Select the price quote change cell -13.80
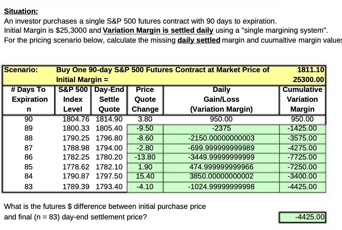This screenshot has width=342, height=230. (x=145, y=157)
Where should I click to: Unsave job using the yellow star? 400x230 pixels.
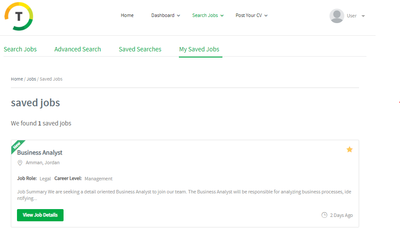(350, 149)
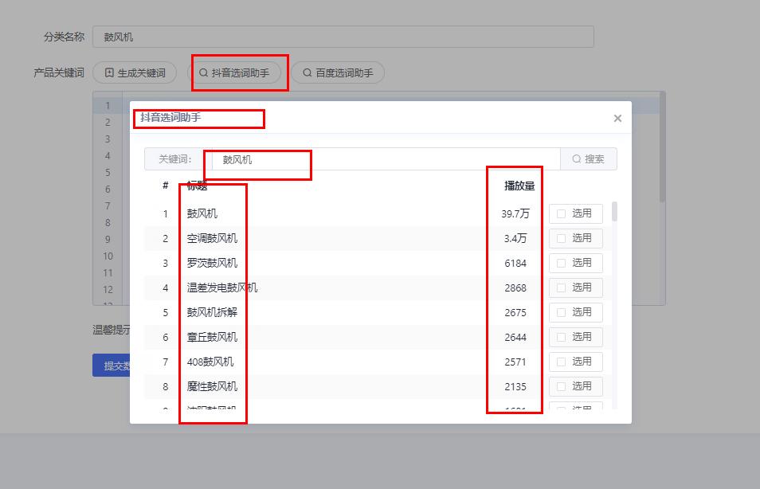Click 选用 button on the 408鼓风机 row
Image resolution: width=760 pixels, height=489 pixels.
click(576, 361)
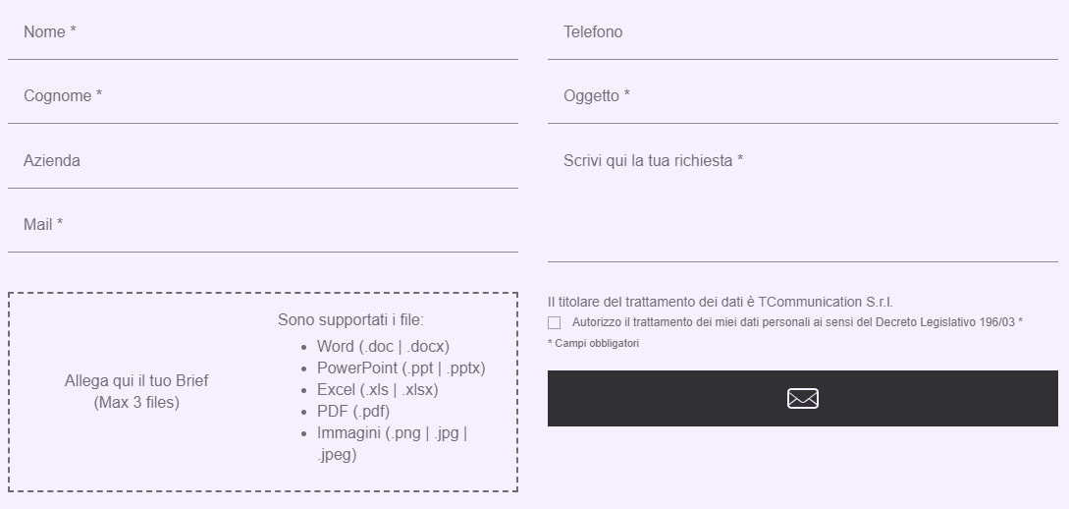This screenshot has width=1069, height=509.
Task: Click the Oggetto subject field
Action: coord(802,96)
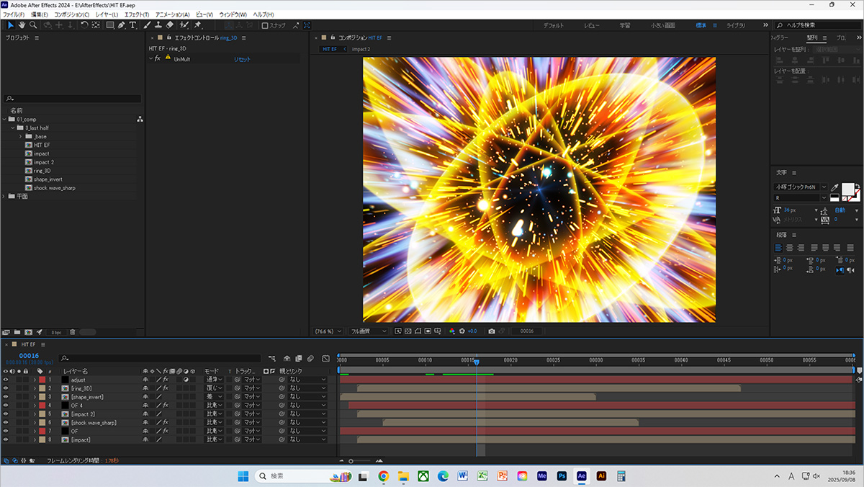Open the resolution dropdown in the viewer
The width and height of the screenshot is (864, 487).
pyautogui.click(x=367, y=331)
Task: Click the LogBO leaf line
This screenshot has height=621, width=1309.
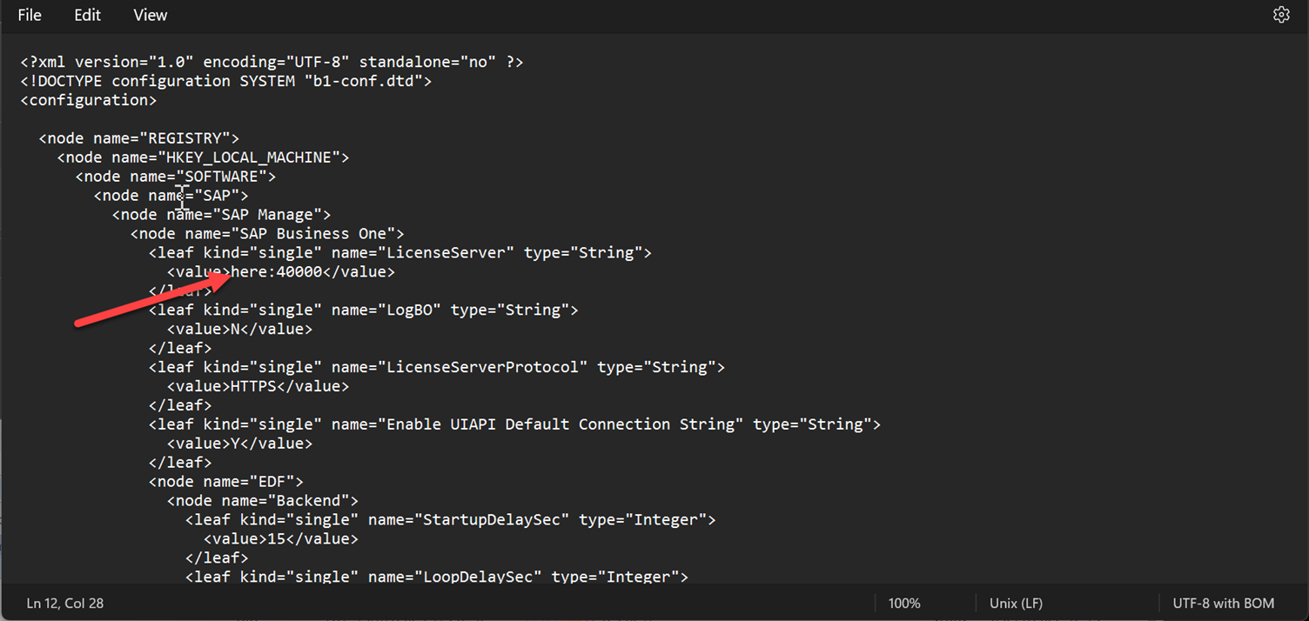Action: (363, 311)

> [TASK REQUIREMENTS]:
The required output is every line from the one containing "Where should I" through the last line of the records, inclusive, reproduced exactly and without pictures.

> [TASK RESULT]:
Where should I click to: Unsave job using the yellow star? 400x230 pixels.
(350, 149)
Click 选用 button on the 408鼓风机 row
Image resolution: width=760 pixels, height=489 pixels.
click(576, 361)
This screenshot has width=1069, height=509.
Task: Click the Oggetto subject field
Action: coord(802,96)
Open the resolution dropdown in the viewer
The width and height of the screenshot is (864, 487).
pyautogui.click(x=367, y=331)
Task: Click the LogBO leaf line
This screenshot has height=621, width=1309.
Action: (363, 311)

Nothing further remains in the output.